(Quoted passage):
☆ ☆ ☆ ☆ ☆

# To increase the clomid or to not thats the question???



## lesbo_mum (Dec 22, 2008)

Hi Girls,

Just wanted some opinions really... im on the 2ww now as you all know but we spoke to the nurse about options if this doesnt work.. she said we could do injections which would be about £500 more per cycle and if we abandon we'll lose about £700 (drugs and scans) or we could carry on on 50mg clomid or increase to 100mg clomid... she said the only thing with this is could over stim and have to abandon then..

So the last cycle was 50mg clomid i had 3 follies one 16mm and two 13mm on day 11..  this time i had 1 follie which was 20mm on day 10... so very different cycles... 

I dont know weather to try another clomid on 50mg or ask to increase to 100mg.. me and dp have agreed we'll try one more clomid then take a break after xmas to lose weight and give my body a rest before going onto injections...

Em


----------



## ♥JJ1♥ (Feb 11, 2006)

maybe as the ladies on the clomid thread re doses as well.  I never have it as can thin the endometrium and that is my main problem

L x


----------



## lesbo_mum (Dec 22, 2008)

good idea jj1... 

Can one of the mods move me please


----------



## Damelottie (Jul 26, 2005)

Have moved you over


----------



## lesbo_mum (Dec 22, 2008)

thanks!!


----------



## amberboo (Jan 22, 2007)

I really think it depends on how your body reacts to Clomid, It seems you react a lot better than me so I guess your consultant is the best person to ask. I am guessing you are private, I am too, it cost me £75 for 5 injections of Menopur if that is the injection they are talking about giving you from the hospital  but ADSA pharmacy do them at about £11.50 each, Pregnyl (the trigger injection) cost £7 for 10000 (2 vials) from the hospital so all in all a negligiable cost in the big scheme of things. My consultant is really good, I have access to him and his nurse on the phone 24hrs a day if I want.

I have never had just 50mg of clomid I started on 100mg for day 2-6 then had scan, no follies over 7.5, so had 50mg clomid days 13-17, had scan still no follies over 7.6mm I then had 3 menopur injections days 18, 20 and 22 and then scan on day 24 revealed 2 follies that had grown to about 20mm, I then had a trigger injection and have hopefully just ovulated this weekend and can test in 2 weeks. looking at the way you have reacted to Clomid if you had what I had I would imagine you would have over stimmed.

☆ ☆ ☆ ☆ ☆

(Activity 1):
Answer these questions about the clomid forum thread:
(a) In the first post, how much more per cycle would injections cost?
(b) In the first post, how large was the single follicle on day 10 of the latest cycle?
(c) What did amberboo pay for 5 injections of Menopur?
(Activity 2): Continue the clomid forum thread with the next reply, picking up after the last sentence of amberboo's post.

(Provided data):
☆ ☆ ☆ ☆ ☆

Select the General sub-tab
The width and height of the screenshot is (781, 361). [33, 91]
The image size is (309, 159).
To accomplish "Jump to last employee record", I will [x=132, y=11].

☆ ☆ ☆ ☆ ☆

(Output 1):
(a) About £500
(b) 20mm
(c) £75

(Output 2):
Good luck in your decision, so difficult thinking about what everything costs isn't it. I had 3 scans this month so that alone was £390.


----------



## lesbo_mum (Dec 22, 2008)

Thanks for your reply amberboo...

We're still undecided.. i have responded to the clomid but not as well as i'd hoped... i didnt think i had any problems oving.. maybe i did who knows eh...

Your follies sound good on the menopur so fingers crossed for you hun   

I think the injections they use is puregon () for stims and pregnyl for trigger.

Em x


----------



## amberboo (Jan 22, 2007)

Fingers crossed none of us will have to worry about another cycle 

Good luck for the 18th, I'm testing on the 20th.

xx


----------



## kdb (Apr 9, 2009)

Hi Em - every month is different in terms of ovarian response, and probably even in your first cycle with three follies only the 16mm would've matured and ov'd.  Def worth talking to your cons (assuming no BFP this month   ) as mine agreed that your IUI chances improve with two follies, but any more than that becomes a concern with multiples or overstimming.  As JJ said, Clomid can have s/e such as thinning the endometrium which needless to say you want to avoid.

Good luck!  And pop back into the IUI board to let us know how you get on


----------



## lesbo_mum (Dec 22, 2008)

Thanks Kd im still dithering between doing another 50mg and moving to 100mg for this last cycle before xmas.. after xmas def moving to injections but what with xmas coming up can really afford to do a injectable next month but can after xmas... also im running low on annual leave so dont have enough to do a injectable cycle really..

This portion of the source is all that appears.